Opinião

O feitiço (da falta) do tempo

Rotina acelerada, excesso de estímulos e pressão por resultados minam a capacidade de transformar o mundo interior e exterior

Fernando Murad

Editor de Meio & Mensagem  15 de dezembro de 2025 - 6h00

O cotidiano nas grandes cidades é marcado por contrastes sociais e econômicos. Num contexto de abundância para alguns e de escassez para muitos, talvez um ponto de encontro seja a questão do tempo — ou da falta dele. Seja na luta para enfrentar o trânsito e chegar no horário a um compromisso importante ou para descolar um espaço na agenda para fazer aquele passeio que há tempos ficou apenas no campo das ideias.

A proximidade do Natal e do Ano Novo, com férias escolares, confraternizações corporativas, encontros com amigos e reuniões familiares, sempre enseja um clima de balanço. Nesse momento, é comum a sensação de que o ano “voou” ou que “passou num piscar de olhos”. Essa percepção costuma ser referendada por listas de projetos ou desejos que não saíram do papel ou das intenções. A impressão é a de que o ano não foi suficiente para dar conta de todas as demandas pessoais e profissionais.

Parece que à medida que se envelhece, os anos vão ficando cada vez mais curtos, quase como se o Carnaval já emendasse com a Black Friday, faltando poucos dias para esperarmos a visita do bom velhinho. Mas, ao invés de uma ininterrupta festa, esse grande pequeno ano é uma espera por algo ao mesmo tempo desconhecido e temido, mas muito desejado.

A jornada phygital tem sua contribuição. Expostos a estímulos o tempo todo — e em todas as telas —, olhar para o lado ou observar de forma descompromissada o entorno soa como uma atividade muito arcaica. Na ânsia de não perder nada, os áudios tocam na velocidade 2x. Os vídeos com notícias ou informações são os mais curtos possíveis. Mesmo no momento da diversão, os filmes ou vídeos longos são acelerados. Há uma angústia causada pela ideia de perda de tempo — recurso tão precioso que parece até um despropósito compará-lo ao dinheiro.

A produtividade — causa e/ou efeito da eficiência no trabalho — é, assim como cada indivíduo economicamente ativo, hiperestimulada. As redes sociais e seus feeds infinitos entretêm, informam, desinformam e contribuem para uma rotina que, em muitos casos, prejudica a saúde física e mental, afetando a autoestima devido à comparação constante e à busca por validação.

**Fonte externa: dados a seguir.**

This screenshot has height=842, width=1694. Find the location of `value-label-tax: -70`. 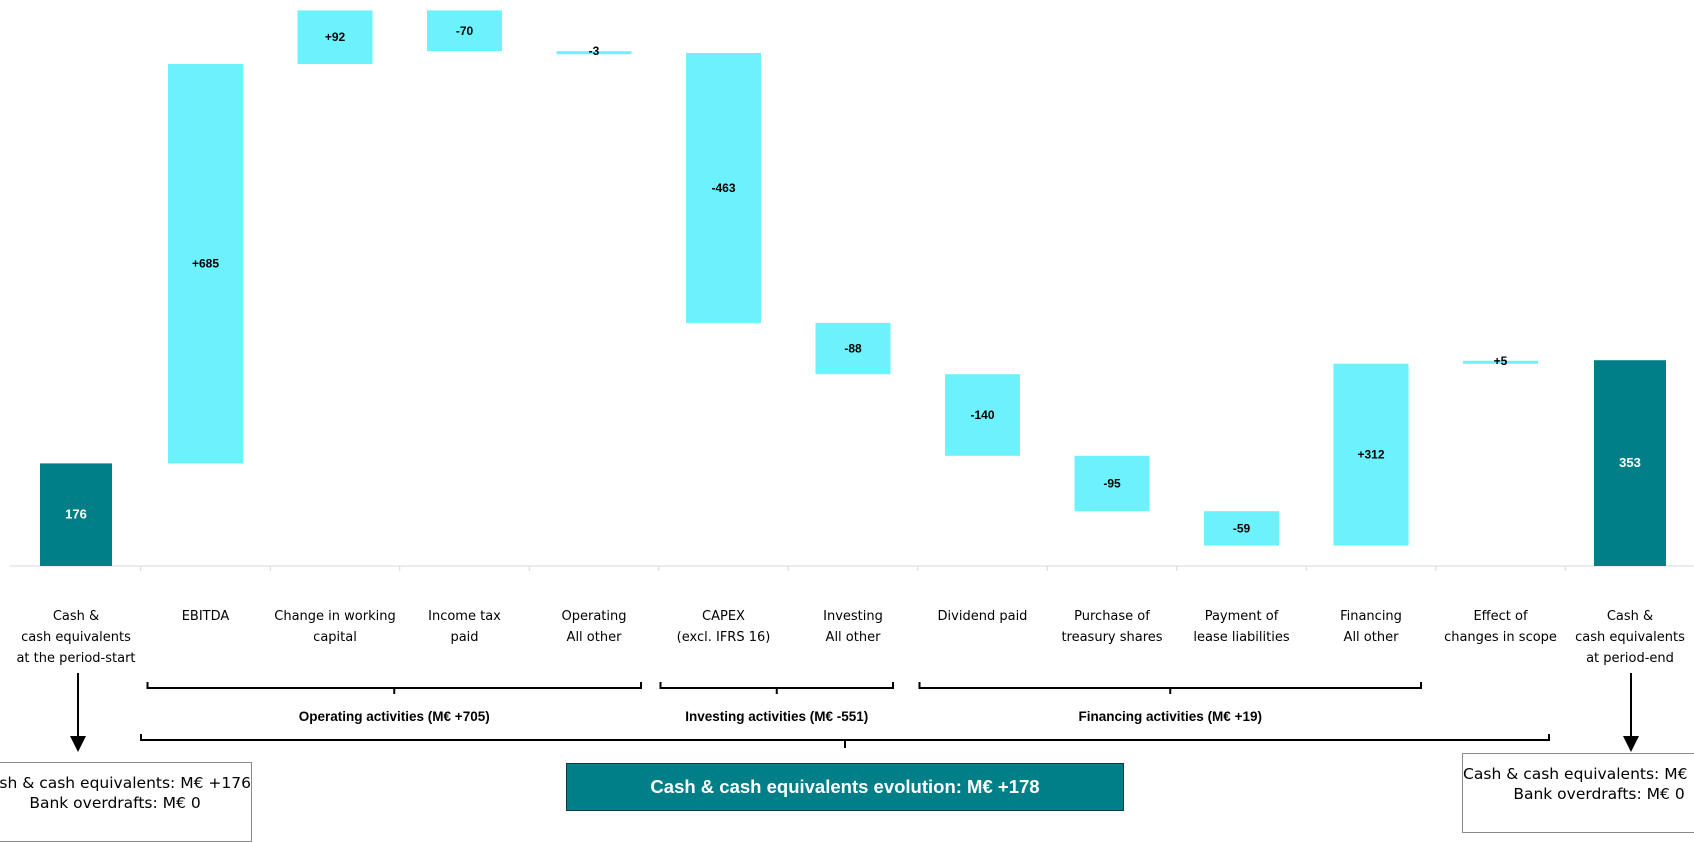

value-label-tax: -70 is located at coordinates (465, 31).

No clássico do cinema O Feitiço do Tempo (Groundhog Day), Phil Connors, um arrogante meteorologista de um canal de televisão, interpretado por Bill Murray, é enviado a Punxsutawney, na Pensilvânia, para fazer uma matéria especial sobre o celebrado “Dia da marmota”. Pretendendo ir embora o mais rapidamente possível, o personagem fica preso numa espécie de túnel do tempo, condenado a reviver indefinidamente o mesmo dia até que mude suas atitudes.

Na vida real, muitas vezes, o cotidiano parece pregar peças, como se a cada novo dia realmente vivêssemos um “Dia da Marmota” para chamar de nosso. Não é preciso se perder no espaço-tempo para repensarmos nossos comportamentos e procedimentos. Às vezes, nada melhor do que “matar o tempo” para realmente termos mais tempo e sermos produtivos. Estimular a subjetividade, com suas experiências, emoções e singularidades, é fomentar a criatividade e a capacidade do ser humano de transformar e inovar — tanto no CPF quanto no CNPJ.